(The Center Square) — South Carolina ranked above average for its consumer protection laws.
A new National Consumer Law Center report gave South Carolina an “A” grade in two of the five categories studied and a “B” in a third category. The Palmetto state received a “D” in two others.
Overall, the state received a “B,” meaning it has “strong protections” in most categories. It was one of 15 states nationwide to receive a “B;” no states received an “A.”
According to the report, “No Fresh Start 2023: Will States Let Debt Collectors Push Families Into Poverty as Economic Uncertainty Looms?,” South Carolina received an “A” for its protection of wages and is one of four states that ban wage seizure entirely for typical consumer debts. It ranked alongside North Carolina, Pennsylvania and Texas.
“Laws in Alabama, Arizona, California, Indiana, Maine, Minnesota, Nebraska, New York, Ohio, South Carolina, and Utah also provide for automatic inflation adjustments,” the report noted. “It is surprising that more states have not adopted this simple, yet fair and effective approach.”
The report found neighboring Georgia has “extremely weak protections” in four of the five categories studied and “weak protections” in the fifth, joining Kentucky, Michigan, New Jersey, and Utah in receiving “F” grades. Pennsylvania and Wyoming received similarly low grades of “D.”
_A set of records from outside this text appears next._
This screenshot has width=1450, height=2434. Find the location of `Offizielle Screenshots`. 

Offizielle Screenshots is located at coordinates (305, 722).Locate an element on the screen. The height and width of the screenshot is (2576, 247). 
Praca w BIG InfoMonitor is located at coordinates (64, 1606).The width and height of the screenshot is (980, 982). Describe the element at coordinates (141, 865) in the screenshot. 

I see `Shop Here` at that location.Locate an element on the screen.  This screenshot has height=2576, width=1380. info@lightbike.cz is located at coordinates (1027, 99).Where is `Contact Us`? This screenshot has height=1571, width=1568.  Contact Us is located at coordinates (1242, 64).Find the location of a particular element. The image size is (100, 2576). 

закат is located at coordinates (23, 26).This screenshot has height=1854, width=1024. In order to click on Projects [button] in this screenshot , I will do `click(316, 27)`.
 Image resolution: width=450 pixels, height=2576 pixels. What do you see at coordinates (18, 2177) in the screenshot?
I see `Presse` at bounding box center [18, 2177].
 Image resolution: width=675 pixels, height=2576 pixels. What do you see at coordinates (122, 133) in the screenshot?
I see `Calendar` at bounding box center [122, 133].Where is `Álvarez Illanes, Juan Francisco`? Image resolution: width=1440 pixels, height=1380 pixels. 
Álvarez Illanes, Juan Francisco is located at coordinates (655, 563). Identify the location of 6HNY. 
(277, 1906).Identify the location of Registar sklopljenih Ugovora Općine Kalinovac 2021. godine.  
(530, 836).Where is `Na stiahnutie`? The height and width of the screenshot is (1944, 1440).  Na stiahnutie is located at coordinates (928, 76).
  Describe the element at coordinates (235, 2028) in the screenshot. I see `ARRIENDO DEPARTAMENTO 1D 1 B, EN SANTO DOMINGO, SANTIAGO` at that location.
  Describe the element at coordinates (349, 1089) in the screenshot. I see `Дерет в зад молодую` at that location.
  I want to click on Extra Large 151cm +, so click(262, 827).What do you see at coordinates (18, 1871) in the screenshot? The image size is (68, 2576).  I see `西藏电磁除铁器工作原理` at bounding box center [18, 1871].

“Without exemption laws, seizures by debt collectors drain away the wages and resources that families need,” Carolyn Carter, deputy director at the National Consumer Law Center and co-author of the report, said in a release. “Reform of exemption laws not only protect families from destitution but can also act as an economic stimulus tool that steers money into state and local communities.”